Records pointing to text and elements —
******************************
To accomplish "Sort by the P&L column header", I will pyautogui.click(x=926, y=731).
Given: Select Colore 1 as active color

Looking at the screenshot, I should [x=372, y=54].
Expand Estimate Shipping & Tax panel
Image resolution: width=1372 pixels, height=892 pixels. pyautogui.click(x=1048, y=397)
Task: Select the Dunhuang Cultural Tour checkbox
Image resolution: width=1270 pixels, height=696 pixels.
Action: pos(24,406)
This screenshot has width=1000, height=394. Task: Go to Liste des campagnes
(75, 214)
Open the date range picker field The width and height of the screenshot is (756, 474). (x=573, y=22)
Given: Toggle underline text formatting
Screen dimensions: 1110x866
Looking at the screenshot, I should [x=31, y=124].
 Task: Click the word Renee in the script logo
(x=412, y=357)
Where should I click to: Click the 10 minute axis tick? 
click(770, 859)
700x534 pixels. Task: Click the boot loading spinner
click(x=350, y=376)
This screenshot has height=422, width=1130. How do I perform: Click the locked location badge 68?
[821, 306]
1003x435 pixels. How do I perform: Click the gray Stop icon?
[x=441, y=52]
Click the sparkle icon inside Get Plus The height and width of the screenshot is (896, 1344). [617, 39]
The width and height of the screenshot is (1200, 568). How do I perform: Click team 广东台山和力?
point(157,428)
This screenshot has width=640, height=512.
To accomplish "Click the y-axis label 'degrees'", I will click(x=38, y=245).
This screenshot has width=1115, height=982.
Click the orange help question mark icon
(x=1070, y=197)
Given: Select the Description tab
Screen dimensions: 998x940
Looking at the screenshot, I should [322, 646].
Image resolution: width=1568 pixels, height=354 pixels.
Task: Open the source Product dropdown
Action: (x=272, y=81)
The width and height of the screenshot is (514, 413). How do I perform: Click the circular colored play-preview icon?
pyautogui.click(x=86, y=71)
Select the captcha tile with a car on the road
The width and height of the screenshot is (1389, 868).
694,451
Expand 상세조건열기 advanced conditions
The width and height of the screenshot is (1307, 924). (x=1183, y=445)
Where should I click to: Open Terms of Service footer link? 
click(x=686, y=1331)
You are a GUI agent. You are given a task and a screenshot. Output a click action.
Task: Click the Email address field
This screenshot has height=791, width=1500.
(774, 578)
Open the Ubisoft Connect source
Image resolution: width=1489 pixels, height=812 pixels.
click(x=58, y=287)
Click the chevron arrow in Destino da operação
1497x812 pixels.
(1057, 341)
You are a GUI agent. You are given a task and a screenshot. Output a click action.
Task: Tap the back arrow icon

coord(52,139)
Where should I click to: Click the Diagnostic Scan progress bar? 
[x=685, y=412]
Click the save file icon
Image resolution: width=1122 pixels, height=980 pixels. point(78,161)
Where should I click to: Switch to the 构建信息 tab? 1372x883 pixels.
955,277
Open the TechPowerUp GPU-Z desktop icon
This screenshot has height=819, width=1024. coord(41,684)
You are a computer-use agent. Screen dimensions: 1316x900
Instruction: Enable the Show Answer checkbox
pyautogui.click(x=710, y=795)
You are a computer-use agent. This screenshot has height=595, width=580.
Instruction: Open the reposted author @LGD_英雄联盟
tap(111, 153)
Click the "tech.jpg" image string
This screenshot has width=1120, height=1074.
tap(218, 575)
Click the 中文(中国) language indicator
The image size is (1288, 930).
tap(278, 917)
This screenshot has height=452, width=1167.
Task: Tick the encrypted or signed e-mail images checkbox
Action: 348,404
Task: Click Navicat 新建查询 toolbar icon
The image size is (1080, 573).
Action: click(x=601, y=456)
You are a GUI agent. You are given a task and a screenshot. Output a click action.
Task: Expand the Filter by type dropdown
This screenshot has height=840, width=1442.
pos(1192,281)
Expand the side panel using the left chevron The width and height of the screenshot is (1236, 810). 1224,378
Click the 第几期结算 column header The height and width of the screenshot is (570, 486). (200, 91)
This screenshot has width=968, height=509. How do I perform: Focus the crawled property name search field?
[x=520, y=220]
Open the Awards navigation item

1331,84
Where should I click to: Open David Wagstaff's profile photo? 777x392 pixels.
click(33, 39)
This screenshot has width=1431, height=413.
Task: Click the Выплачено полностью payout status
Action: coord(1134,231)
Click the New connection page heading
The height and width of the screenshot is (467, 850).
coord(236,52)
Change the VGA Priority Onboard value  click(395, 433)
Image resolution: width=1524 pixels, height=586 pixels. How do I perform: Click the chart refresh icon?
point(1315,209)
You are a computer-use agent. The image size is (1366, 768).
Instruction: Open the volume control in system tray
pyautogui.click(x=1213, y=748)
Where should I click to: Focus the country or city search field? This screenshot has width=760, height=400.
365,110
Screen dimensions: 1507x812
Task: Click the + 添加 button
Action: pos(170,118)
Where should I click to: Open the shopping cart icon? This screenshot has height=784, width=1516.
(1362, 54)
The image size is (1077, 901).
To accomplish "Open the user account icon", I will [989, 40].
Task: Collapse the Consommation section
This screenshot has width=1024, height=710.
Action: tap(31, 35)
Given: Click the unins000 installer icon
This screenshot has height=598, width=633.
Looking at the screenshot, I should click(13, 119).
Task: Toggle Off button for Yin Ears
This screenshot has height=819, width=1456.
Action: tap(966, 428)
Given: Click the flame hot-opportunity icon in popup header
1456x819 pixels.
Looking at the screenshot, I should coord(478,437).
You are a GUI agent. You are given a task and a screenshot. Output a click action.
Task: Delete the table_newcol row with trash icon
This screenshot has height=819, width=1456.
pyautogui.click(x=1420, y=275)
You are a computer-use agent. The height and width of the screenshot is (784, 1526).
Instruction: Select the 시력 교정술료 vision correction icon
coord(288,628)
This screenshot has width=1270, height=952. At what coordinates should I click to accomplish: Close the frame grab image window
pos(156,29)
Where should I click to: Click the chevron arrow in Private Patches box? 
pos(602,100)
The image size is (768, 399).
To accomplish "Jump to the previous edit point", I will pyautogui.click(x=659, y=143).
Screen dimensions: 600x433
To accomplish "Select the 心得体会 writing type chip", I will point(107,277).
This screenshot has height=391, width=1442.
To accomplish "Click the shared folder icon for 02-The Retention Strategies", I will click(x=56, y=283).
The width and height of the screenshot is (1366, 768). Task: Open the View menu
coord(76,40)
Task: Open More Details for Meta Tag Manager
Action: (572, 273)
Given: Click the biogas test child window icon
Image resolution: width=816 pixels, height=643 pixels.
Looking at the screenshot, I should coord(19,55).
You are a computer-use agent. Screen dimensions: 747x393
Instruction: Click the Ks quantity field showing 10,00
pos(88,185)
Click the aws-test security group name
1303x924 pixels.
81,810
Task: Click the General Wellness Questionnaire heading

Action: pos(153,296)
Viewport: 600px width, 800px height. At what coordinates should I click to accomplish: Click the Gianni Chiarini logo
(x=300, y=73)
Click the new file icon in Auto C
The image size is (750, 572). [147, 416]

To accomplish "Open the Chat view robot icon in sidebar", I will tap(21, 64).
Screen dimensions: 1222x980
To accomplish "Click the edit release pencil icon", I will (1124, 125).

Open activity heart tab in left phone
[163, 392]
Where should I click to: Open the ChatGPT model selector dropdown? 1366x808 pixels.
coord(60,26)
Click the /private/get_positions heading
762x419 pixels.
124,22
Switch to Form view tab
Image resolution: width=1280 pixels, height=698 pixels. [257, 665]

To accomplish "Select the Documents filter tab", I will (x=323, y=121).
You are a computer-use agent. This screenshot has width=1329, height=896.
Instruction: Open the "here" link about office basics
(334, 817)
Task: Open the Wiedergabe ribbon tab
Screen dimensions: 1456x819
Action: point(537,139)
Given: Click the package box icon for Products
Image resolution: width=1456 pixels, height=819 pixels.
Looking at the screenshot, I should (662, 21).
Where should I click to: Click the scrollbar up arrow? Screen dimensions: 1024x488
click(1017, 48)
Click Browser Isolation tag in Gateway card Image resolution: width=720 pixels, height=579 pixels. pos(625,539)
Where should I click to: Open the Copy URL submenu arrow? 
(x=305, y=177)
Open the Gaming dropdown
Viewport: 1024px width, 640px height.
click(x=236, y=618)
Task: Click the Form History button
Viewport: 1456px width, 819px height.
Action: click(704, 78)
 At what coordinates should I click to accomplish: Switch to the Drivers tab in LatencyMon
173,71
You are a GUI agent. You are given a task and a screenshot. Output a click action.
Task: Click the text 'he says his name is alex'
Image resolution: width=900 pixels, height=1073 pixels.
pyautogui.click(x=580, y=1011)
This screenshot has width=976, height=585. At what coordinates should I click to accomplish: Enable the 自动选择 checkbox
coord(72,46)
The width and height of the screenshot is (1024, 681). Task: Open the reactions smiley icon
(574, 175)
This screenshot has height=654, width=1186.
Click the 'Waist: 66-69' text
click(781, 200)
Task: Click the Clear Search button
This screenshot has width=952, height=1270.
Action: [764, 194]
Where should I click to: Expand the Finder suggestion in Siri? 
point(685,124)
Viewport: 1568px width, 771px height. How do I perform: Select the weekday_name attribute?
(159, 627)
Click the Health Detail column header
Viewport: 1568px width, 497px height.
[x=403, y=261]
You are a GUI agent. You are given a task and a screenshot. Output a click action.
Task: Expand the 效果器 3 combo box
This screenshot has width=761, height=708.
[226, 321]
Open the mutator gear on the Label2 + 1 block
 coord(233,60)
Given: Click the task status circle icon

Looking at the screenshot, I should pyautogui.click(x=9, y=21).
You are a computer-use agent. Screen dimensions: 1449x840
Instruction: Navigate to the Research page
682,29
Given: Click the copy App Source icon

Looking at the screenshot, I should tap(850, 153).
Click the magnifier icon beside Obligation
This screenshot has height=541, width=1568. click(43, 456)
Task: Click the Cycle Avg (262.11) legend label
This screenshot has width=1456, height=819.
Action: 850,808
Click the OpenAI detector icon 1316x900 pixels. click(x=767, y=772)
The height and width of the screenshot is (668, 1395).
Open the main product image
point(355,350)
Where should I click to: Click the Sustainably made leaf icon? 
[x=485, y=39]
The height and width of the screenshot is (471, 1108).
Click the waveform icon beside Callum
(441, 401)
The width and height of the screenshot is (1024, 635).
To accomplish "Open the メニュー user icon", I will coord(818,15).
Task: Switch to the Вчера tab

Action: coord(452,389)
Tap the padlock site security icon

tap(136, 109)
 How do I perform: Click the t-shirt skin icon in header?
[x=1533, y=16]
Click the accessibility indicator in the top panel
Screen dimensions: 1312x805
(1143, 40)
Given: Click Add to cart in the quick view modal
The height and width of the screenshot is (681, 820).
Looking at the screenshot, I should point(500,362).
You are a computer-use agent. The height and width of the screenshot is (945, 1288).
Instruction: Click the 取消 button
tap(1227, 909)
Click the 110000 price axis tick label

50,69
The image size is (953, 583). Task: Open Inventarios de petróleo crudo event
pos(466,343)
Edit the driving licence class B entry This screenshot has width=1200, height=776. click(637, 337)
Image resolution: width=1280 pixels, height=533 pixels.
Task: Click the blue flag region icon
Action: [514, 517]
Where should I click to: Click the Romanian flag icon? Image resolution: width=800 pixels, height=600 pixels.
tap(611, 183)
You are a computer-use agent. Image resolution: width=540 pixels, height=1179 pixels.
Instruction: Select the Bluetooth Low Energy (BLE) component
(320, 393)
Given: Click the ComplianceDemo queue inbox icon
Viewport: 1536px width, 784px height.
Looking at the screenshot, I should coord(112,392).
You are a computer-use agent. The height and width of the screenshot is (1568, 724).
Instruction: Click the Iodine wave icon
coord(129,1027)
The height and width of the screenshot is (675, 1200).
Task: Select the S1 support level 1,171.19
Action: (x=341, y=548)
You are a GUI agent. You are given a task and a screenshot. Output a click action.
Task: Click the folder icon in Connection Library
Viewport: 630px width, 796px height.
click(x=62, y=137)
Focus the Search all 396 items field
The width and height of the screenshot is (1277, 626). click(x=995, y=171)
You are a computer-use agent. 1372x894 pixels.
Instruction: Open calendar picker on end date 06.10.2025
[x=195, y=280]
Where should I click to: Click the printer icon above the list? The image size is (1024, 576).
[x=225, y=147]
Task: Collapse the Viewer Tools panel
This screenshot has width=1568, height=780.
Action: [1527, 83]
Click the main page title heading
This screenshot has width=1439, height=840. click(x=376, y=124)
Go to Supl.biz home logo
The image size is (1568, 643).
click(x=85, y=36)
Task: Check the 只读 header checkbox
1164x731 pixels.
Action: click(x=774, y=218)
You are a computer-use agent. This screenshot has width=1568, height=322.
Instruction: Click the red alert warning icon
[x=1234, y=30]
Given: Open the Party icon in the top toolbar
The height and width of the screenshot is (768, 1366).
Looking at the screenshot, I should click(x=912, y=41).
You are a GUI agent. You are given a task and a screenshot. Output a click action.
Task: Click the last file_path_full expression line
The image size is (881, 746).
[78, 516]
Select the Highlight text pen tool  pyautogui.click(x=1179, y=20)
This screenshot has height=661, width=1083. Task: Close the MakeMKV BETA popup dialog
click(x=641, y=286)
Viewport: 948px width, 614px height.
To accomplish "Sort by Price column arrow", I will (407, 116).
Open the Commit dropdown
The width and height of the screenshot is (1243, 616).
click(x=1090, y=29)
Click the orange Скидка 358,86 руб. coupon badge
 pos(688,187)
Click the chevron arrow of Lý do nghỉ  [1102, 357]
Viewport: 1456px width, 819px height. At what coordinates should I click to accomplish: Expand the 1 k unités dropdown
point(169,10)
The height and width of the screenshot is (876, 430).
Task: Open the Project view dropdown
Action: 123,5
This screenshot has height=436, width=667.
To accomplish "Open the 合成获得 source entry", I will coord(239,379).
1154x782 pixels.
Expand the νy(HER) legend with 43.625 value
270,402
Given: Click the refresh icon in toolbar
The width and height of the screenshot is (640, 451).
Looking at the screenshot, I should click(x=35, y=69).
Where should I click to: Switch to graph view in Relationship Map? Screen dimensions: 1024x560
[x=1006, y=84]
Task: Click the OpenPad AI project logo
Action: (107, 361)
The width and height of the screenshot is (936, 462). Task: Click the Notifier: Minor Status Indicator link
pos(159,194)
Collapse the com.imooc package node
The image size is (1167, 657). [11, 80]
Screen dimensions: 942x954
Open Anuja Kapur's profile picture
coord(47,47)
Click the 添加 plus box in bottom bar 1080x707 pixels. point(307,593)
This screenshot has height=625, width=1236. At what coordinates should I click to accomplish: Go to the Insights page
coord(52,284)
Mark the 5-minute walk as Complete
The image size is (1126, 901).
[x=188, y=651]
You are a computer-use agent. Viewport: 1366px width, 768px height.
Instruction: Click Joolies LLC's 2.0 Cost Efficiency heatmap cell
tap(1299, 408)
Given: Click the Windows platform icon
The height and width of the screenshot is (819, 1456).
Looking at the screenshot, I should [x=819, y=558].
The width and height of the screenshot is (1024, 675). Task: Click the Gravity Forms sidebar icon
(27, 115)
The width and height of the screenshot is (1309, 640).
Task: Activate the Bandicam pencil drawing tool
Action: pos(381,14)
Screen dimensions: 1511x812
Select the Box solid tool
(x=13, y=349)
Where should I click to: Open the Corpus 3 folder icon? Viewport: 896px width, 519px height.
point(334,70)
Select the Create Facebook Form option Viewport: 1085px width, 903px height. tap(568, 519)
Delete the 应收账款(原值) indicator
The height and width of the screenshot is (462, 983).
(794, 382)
******************************
Problem to solve —
Convert the stretch of the records from the line containing "Given: Click the package" through the line containing "click(x=236, y=618)" into a JSON list of strings, one string per line, with blank lines omitted.

Response to this task —
[
  "Given: Click the package box icon for Products",
  "Image resolution: width=1456 pixels, height=819 pixels.",
  "Looking at the screenshot, I should (662, 21).",
  "Where should I click to: Click the scrollbar up arrow? Screen dimensions: 1024x488",
  "click(1017, 48)",
  "Click Browser Isolation tag in Gateway card Image resolution: width=720 pixels, height=579 pixels. pos(625,539)",
  "Where should I click to: Open the Copy URL submenu arrow? ",
  "(x=305, y=177)",
  "Open the Gaming dropdown",
  "Viewport: 1024px width, 640px height.",
  "click(x=236, y=618)"
]